More recently, MPs wrote to Luke Hall, Minister for Rough Sleeping and Housing, urging for him to scrap the Vagrancy Act. "We need to treat all rough sleepers with as much compassion as possible at any time, and especially in the present circumstances – there is no need for the act to remain in place," the letter said.
The UK Government is reviewing the legislation’s future in England and Wales. Crisis and other homeless charities are calling for the government to follow Scotland’s example from the 1980s and completely repeal the legislation.
The North’s Department of Justice has said that Minister Naomi Long is aware of the issue.
“Recognising the cross-cutting nature of the issues involved, (the minister) has asked officials to review the use of this legislation, taking account of developments in neighbouring jurisdictions, and to advise her of their findings in the coming months,” a Department of Justice Spokesperson said.
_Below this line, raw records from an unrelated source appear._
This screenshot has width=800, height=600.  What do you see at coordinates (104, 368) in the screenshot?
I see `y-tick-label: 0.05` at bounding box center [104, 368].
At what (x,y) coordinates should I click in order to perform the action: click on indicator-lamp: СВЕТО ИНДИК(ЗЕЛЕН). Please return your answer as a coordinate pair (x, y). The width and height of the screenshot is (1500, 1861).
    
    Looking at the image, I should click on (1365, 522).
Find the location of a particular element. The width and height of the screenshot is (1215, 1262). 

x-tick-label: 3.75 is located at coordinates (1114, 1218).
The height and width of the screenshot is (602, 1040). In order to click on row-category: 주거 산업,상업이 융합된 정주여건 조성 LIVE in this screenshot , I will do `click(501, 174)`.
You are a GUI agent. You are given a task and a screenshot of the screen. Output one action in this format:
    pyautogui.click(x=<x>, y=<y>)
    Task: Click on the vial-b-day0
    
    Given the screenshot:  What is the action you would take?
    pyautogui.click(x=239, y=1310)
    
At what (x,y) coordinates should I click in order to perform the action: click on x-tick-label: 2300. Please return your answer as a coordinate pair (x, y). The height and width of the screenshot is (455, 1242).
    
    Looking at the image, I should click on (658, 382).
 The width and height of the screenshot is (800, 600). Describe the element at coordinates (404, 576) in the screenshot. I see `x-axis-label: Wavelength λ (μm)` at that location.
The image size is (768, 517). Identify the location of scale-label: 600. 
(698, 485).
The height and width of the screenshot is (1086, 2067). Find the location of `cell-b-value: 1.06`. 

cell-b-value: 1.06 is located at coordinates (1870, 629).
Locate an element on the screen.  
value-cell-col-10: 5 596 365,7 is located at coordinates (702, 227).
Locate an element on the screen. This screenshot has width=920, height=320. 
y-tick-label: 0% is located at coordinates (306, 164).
Most of those arrested in 2020 were from Northern Ireland.
However, previous years have seen a disproportionate number of EU nationals arrested. Between 2015 and 2019, approximately 60% of those arrested in Northern Ireland were Romanian nationals. Over 25% were from the UK or Ireland. Northern Irish nationals made up the fastest growing nationality of those arrested over the five year period.
There were concerns about Romanian nationals begging and rough sleeping in Derry and the North West region in 2019, said Eileen Best, Director of Operations at First Housing Aid and Support Services.
Northern Ireland’s Housing Executive often has no statutory duty to rehouse migrants, she said, meaning that supporting migrants who are begging or rough sleeping can be complex.
There was a coordinated multi-agency approach to support Romanian nationals in 2019, she said. “There was a genuine concern that people may have been rough sleeping and had no recourse to public funds and no way of getting off the street. It wasn't easy to watch people that were forced to beg on the streets.”
Efforts included helping those who wished to do so to return to their home country.
Arresting EU nationals for crimes such as begging can end up putting them at greater risk of homelessness.
Obtaining a criminal record can have an impact on EU nationals' right to remain in Northern Ireland. This in turn can further restrict their access to housing and benefits, leading to homelessness.
Under new powers that came into force in December in the UK, rough sleeping is grounds to deport non-UK nationals.
Chief Superintendent Simon Walls said in a statement that the PSNI “are conscious that issues such as begging are challenging. The answer lies with wider society and policing is only one part of this.”
Chief Superintendent Walls said the police consider a range of options before arrest.
“Our Neighbourhood Policing Teams work closely with a range of organisations who are seeking to find meaningful alternatives to begging and rough sleeping,” he said. “Where those people we find on the street are vulnerable and in need of help we will work with our partner agencies to help keep them safe.”
- This investigation was supported by the European Journalism Covid-19 Support Fund, to report on the economic impact of the pandemic on marginalised communities in Northern Ireland.